Food prices jumped nearly 13% in March to a record high as the war in Ukraine caused turmoil in markets for commodities like grains and vegetable oil. The “massive supply disruptions” it is causing threaten millions of people in Africa, the Middle East, and elsewhere with hunger and malnourishment, the United Nations said Friday.

The U.N. Food and Agriculture Organization (FAO) said its Food Price Index, which tracks monthly changes in international prices for a basket of commodities, averaged 159.3 points last month, up 12.6% from February.

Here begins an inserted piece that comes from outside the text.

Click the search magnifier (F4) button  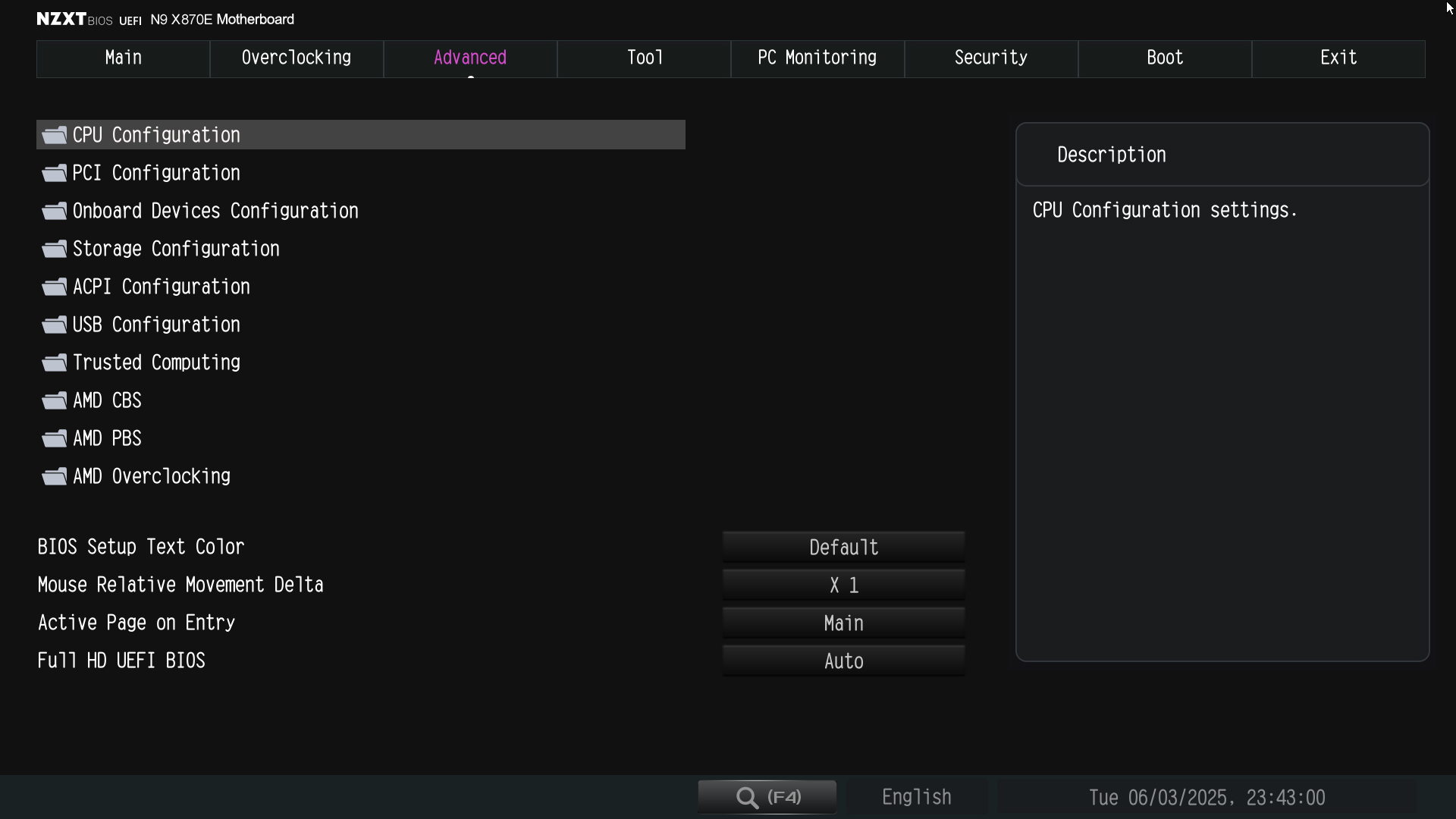coord(767,797)

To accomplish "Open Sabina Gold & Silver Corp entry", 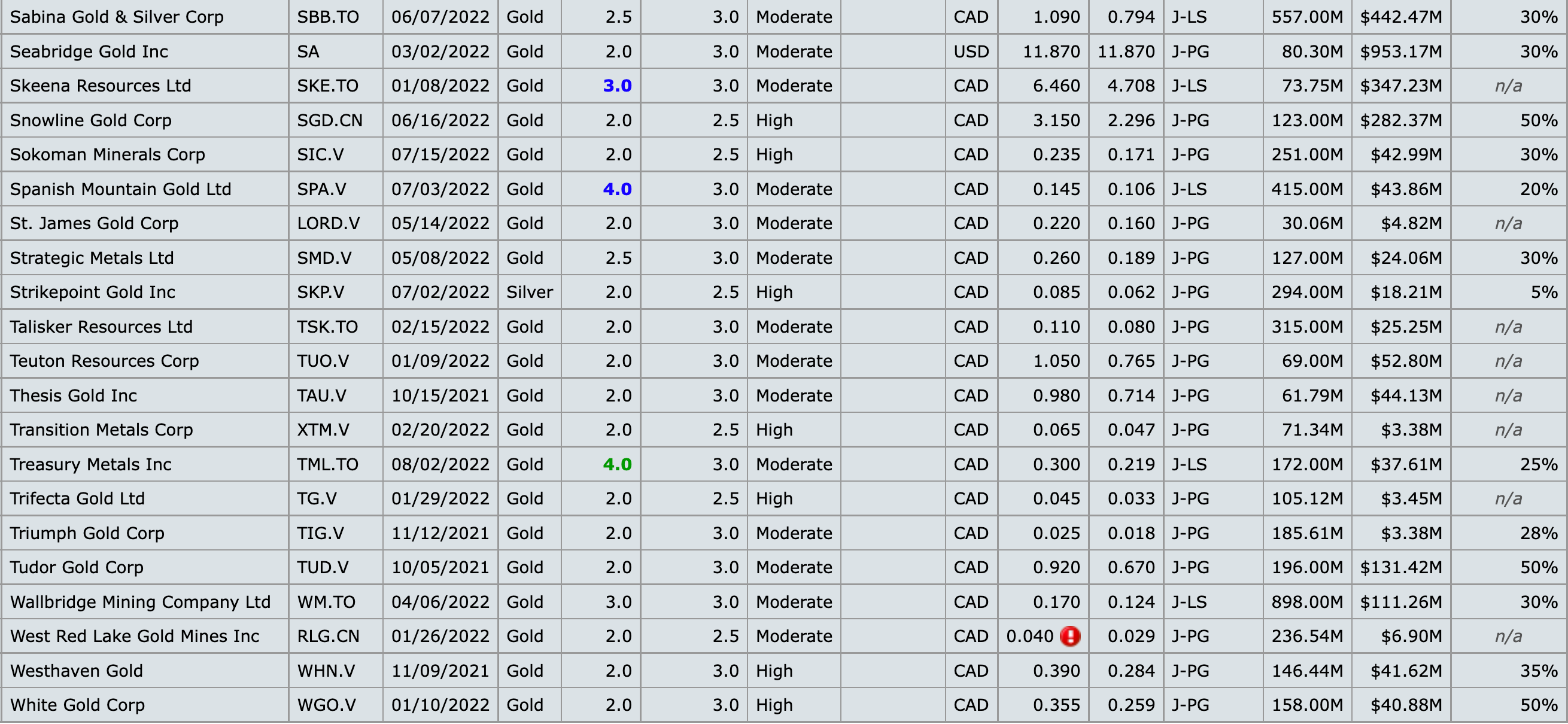I will [117, 17].
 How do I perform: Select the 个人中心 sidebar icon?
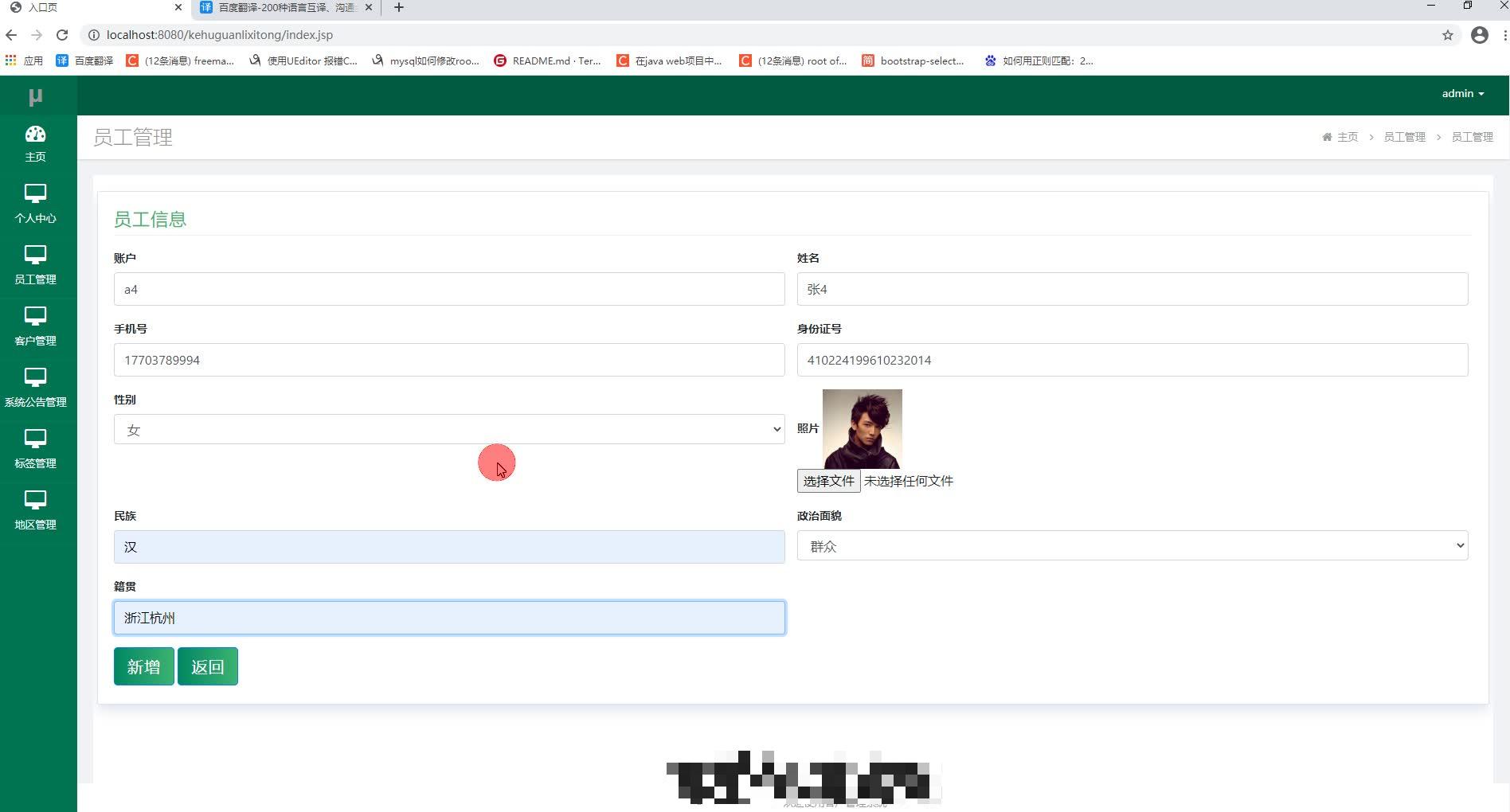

As it is, the February index sat at the highest level since its inception in 1990.

Russia and Ukraine are major exporters of wheat, corn, barley and sunflower oil via the Black Sea, and Moscow’s six-week-old invasion of its neighbor has stalled exports. Disruption to supplies of crops from the Black Sea region has exacerbated price rises in food commodities, which were already running at 10-year highs in the FAO’s index before the war in Ukraine due to global harvest issues.

Industry experts are watching other large grain producers, like the United States, Canada, France, Australia and Argentina, to see if they can quickly ramp up production to fill in the gaps. But farmers face challenges, like climbing fuel and fertilizer costs exacerbated by the war, drought and supply chain disruptions.

In the Sahel region of Central and West Africa, disruptions from the war have added to an already precarious food situation caused by COVID-19, conflicts, poor weather and other structural problems, said Sib Ollo, senior researcher for the World Food Program for West and Central Africa in Dakar, Senegal.

“There is a sharp deterioration of the food and nutrition security in the region,” he told reporters, saying 6 million children are malnourished and nearly 16 million people in urban areas are at risk of food insecurity.

Farmers, he said, were particularly worried that they would not be able to access fertilizers produced in the Black Sea region. Russia is a leading global exporter.

“The cost of fertilizers has increased by almost 30% in many places of this region due to the supply disruption that we see provoked by a crisis in Ukraine,” he said.